I have listed the users with their passwords using ldapsearch
and the passwords are not listed in clear text, but does that really confirm they are not stored in clear text?
Yes, no, maybe.
I think ldapsearch
and for example a password policy overlay do not replace stored clear text passwords with an encrypted or hashed version in search responses. Encryption/hashing of cleartext passwords only occurs when passwords are set/updated. I think that in that regard you can trust what ldapsearch
shows you.
But both ldapsearch
and slapcat
display userPassword
in base64-encoded format. A double colon ::
after the attribute name is used to indicate that the value is base64-encoded.

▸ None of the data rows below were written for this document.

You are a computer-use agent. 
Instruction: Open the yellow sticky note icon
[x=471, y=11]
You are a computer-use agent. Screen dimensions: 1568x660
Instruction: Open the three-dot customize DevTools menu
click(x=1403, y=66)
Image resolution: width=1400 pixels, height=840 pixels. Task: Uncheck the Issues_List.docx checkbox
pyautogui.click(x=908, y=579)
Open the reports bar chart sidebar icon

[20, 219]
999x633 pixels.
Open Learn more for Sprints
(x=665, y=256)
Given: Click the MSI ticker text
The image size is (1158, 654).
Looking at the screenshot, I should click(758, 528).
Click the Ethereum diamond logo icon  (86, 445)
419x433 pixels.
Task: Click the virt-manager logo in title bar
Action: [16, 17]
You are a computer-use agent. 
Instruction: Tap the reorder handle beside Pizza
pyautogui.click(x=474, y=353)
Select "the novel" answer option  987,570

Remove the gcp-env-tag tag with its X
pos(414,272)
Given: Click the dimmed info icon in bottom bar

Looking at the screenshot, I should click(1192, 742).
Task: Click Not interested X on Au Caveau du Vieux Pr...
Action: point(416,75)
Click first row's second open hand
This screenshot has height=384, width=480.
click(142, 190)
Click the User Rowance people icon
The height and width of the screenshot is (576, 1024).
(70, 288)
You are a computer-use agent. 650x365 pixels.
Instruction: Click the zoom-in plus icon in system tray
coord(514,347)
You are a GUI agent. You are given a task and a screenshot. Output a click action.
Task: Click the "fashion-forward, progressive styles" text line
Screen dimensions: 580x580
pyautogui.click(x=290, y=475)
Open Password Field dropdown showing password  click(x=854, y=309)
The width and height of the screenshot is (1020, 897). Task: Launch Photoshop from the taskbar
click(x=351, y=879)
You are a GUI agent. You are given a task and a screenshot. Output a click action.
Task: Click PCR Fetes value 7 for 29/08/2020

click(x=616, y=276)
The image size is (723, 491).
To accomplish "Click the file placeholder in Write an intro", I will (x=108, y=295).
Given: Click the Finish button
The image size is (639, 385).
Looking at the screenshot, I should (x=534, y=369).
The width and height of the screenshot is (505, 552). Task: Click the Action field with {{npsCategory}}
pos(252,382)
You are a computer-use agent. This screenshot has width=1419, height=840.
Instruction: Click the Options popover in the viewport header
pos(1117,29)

userPassword:: c2VjcmV0LXBhc3N3b3JkCg==
userPassword:: e1NTSEF9RGtNVHdCbCthLzNEUVR4Q1lFQXBkVXROWEdnZFVhYzMK
You won't actually know until you decode that base64 character string if the password is hashed or clear text. If you find only passwords in the form of {hash prefix}salt/value
:
userPassword: {SSHA}DkMTwBl+a/3DQTxCYEApdUtNXGgdUac3
userPassword: {SSHA}d0Q0626PSH9VUld7yWpR0k6BlpQmtczb
userPassword: {CRYPT}$1$czBJdDqS$TmkzUAb836oMxg/BmIwN.1
userPassword: {MD5}Xr4ilOzQ4PCOq3aQ0qbuaQ==
userPassword: {SMD5}4QWGWZpj9GCmfuqEvm8HtZhZS6E=
then you're good. Passwords without such a prefix are plain text.
Just checking the config file is not sufficient.
Indeed. When the password hashing/encryption is enabled/changed neither existing clear text passwords nor existing passwords encrypted with different algorithms are converted.
As far as I'm aware after changing the default password policy existing clear text and passwords hashed with other algorithms will also not stop working either, the ldap daemon simply iterates through all supported mechanisms whenever an authentication request is made.
To inspect the contents of the actual stored data in OpenLDAP the easiest is probably exporting the database to a readable LDIF format with slapcat
; extract all userPassword attribute values from that LDIF and base64 decode them.